REASONS FOR JUDGMENT
Appeal from the custody and access order by Klein, J. delivered November 12, 2014.
[1] The parties both request an order for custody of their boys William, born January 18, 2009, and Jack born September 8, 2010. The trial took place in the Ontario Court of Justice before Klein J. on August 15, 18, September 5 and 29, 2014.
[2] Justice Klein awarded custody to the applicant mother with access to the father. Child support was also ordered in accordance with the Child Support Guidelines.
[3] The father appeals the custody order. On his behalf, it is submitted the trial judge erred in law or made an error of mixed fact and law and/or a palpable and overriding error of fact when he found that his ex parte order made on October 18, 2013 was based on a lack of full disclosure of material facts by Jason Miller thereby establishing an unlawful status quo that was not to be considered in the “best interests” analysis pursuant to s. 24 of the Children’s Law Reform Act.
[4] The order is also appealed on the ground that the trial judge participated in the trial in such a manner that a neutral observer would have a reasonable apprehension of bias.
1. Overview
[5] The parties met in 2006. They began to cohabit in North Bay on November 7, 2007. Approximately six months into the relationship, Amber Moffat began to feel like she was a personal possession.
[6] The child William was born on January 18, 2009. Although Ms. Moffat was considering leaving Mr. Miller before the child’s birth, she decided to stay in the relationship so that William would have two parents. By June 20, 2008, the parties had moved into Mr. Miller’s grandfather’s house in Mactier, Ontario, a two hour drive from North Bay.
[7] This house was full of the grandfather’s personal property. The clutter had to be removed and the house cleaned and repaired. Following this move, Jason Miller developed kidney stones which caused him significant pain and disability. He was prescribed Demerol, OxyContin, oxycodone and slow release morphine to deal with the pain. His father operated a bait shop in Mactier which Jason Miller managed.

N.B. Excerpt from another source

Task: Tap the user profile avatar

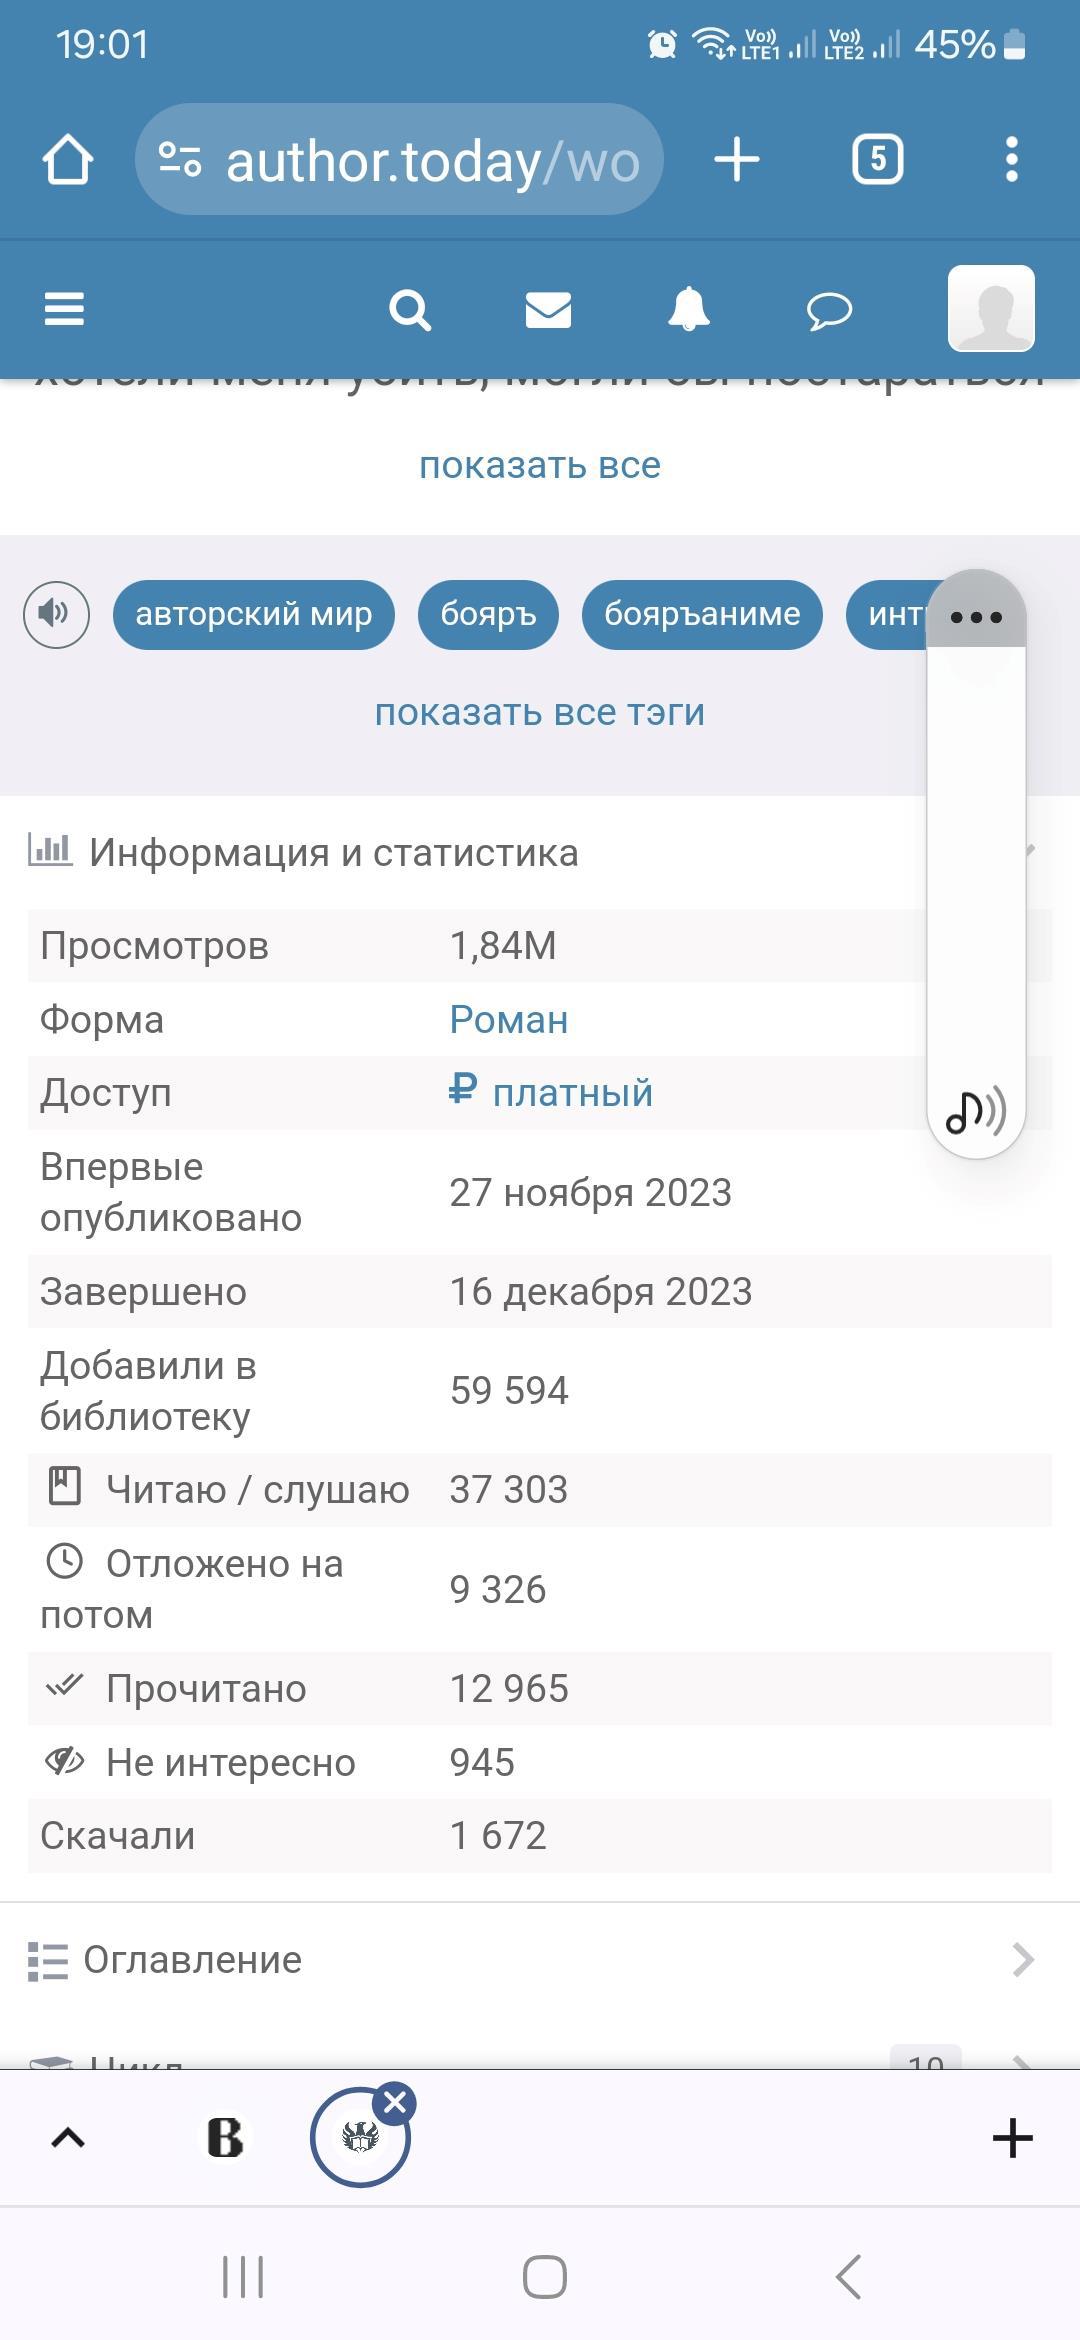Action: (x=990, y=308)
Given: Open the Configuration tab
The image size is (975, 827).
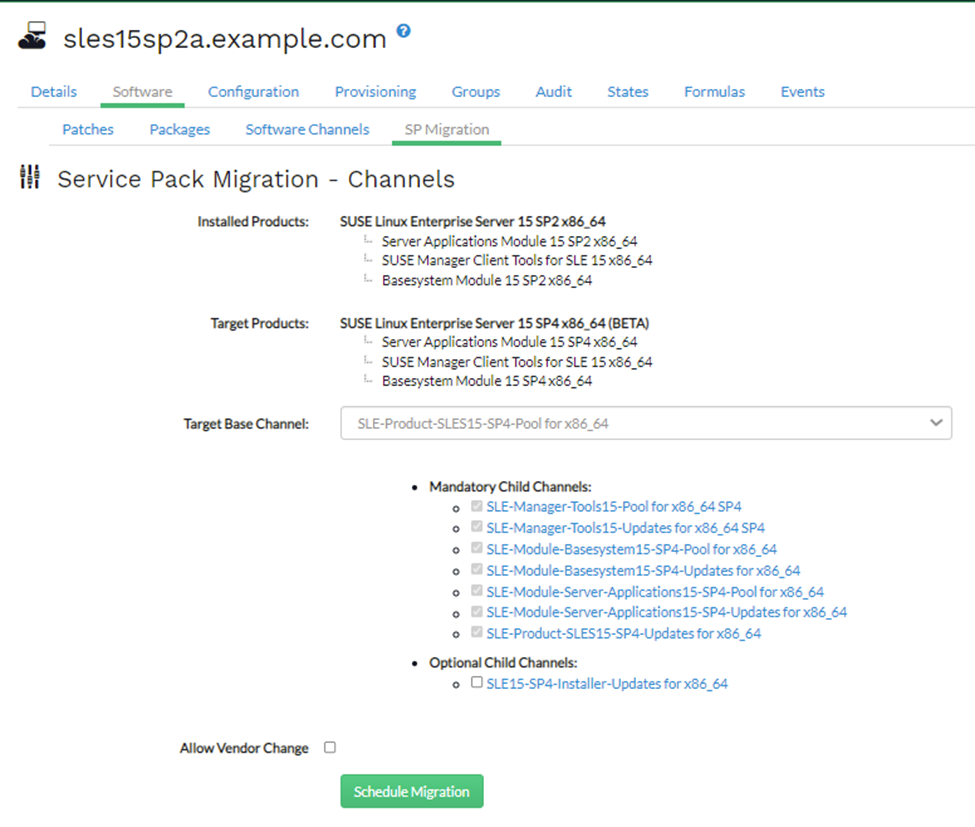Looking at the screenshot, I should [x=253, y=91].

[8] When William was born, Amber Moffat’s sister, Dawn Moffat, travelled to Mactier to assist with the chores. There is a dispute in the evidence as to the extent of Mr. Miller’s involvement with the child but it does appear that Amber Moffat was the child’s primary caregiver.
[9] When William was about eight months old, Ms. Moffat decided her relationship with Mr. Miller wasn’t working out and told him she was leaving. After some discussion, they decided to remain together.
[10] Jack was born on September 8, 2010. Ms. Moffat testified this did not result in any change on the part of Mr. Miller. She continued to be the primary caregiver of both children. Her sister, Dawn, continued to travel to Mactier to help with the cleaning, shopping and care of the children.
[11] When Jack was born, Dawn cared for William for a week while Ms. Moffat recovered from her C-section.
[12] Ms. Moffat grew increasingly dissatisfied with her relationship and the parties separated in October of 2011. She moved back to North Bay and took the children with her. Christmas of 2011 was spent in Mactier with the final separation of the parties occurring in January of 2012.
[13] From January 2012 until May of 2012, both children resided with their mother in North Bay. Mr. Miller had regular access to them. In May of 2012, the parties agreed there would be week-about access by both parents.
[14] In July of 2012, Mr. Miller obtained employment in Montreal while Ms. Moffat remained in North Bay with the children. Mr. Miller’s employment ended and he moved back to North Bay in January of 2013 when he resumed regular access to the boys.
[15] Near the end of January 2013, Ms. Moffat fractured her collar bone. Mr. Miller had commenced employment at a call centre.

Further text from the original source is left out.